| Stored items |

________________________________________

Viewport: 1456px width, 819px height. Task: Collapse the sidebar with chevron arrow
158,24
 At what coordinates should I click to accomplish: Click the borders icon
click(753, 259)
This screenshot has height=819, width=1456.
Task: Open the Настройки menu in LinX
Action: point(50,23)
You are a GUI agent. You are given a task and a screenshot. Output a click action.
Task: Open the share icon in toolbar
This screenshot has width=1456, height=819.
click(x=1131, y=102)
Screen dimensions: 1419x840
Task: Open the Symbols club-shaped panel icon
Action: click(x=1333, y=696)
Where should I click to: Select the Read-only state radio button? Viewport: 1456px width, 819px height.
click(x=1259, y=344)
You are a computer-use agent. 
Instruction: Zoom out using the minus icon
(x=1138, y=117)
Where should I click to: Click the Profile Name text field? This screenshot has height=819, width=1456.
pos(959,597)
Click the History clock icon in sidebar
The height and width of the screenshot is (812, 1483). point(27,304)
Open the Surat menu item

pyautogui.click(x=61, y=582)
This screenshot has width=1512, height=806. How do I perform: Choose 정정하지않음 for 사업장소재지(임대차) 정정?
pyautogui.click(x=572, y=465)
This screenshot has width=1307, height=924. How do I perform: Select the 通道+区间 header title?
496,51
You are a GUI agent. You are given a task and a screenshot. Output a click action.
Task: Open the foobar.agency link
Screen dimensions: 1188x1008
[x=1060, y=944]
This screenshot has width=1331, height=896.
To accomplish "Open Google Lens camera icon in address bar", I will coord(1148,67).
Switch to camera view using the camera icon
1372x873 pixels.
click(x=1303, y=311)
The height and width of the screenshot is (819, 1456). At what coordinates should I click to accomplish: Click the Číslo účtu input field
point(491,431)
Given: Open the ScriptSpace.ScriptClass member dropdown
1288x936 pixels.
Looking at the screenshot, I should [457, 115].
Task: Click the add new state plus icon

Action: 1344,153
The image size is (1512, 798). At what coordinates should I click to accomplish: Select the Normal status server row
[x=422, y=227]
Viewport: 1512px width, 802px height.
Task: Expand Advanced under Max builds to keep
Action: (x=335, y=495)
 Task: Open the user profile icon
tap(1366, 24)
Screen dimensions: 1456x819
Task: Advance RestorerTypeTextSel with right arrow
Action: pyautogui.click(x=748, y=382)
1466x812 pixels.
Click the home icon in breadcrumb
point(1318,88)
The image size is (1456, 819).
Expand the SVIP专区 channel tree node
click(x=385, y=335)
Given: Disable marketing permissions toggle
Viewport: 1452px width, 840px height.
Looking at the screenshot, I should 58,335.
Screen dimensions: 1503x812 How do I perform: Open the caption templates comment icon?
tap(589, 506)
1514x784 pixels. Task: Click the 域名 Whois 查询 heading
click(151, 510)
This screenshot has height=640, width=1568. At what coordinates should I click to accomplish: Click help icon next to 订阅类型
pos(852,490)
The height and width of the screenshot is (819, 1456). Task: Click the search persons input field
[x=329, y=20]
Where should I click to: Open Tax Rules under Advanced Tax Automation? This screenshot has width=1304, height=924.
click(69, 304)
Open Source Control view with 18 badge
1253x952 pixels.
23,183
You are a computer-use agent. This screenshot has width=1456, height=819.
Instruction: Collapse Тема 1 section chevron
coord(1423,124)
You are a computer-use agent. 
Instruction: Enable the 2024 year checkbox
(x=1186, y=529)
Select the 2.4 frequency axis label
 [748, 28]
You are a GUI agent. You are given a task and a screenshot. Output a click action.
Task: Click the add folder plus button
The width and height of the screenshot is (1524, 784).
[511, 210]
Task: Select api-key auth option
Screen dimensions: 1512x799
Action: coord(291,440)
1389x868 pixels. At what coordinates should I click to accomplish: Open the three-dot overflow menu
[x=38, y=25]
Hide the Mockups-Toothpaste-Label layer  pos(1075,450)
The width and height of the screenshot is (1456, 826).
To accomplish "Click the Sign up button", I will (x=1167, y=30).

________________________________________

| Directions for this task |
Report each line in the data that holds the word "camera".

| Exercise response |
To accomplish "Open Google Lens camera icon in address bar", I will coord(1148,67).
Switch to camera view using the camera icon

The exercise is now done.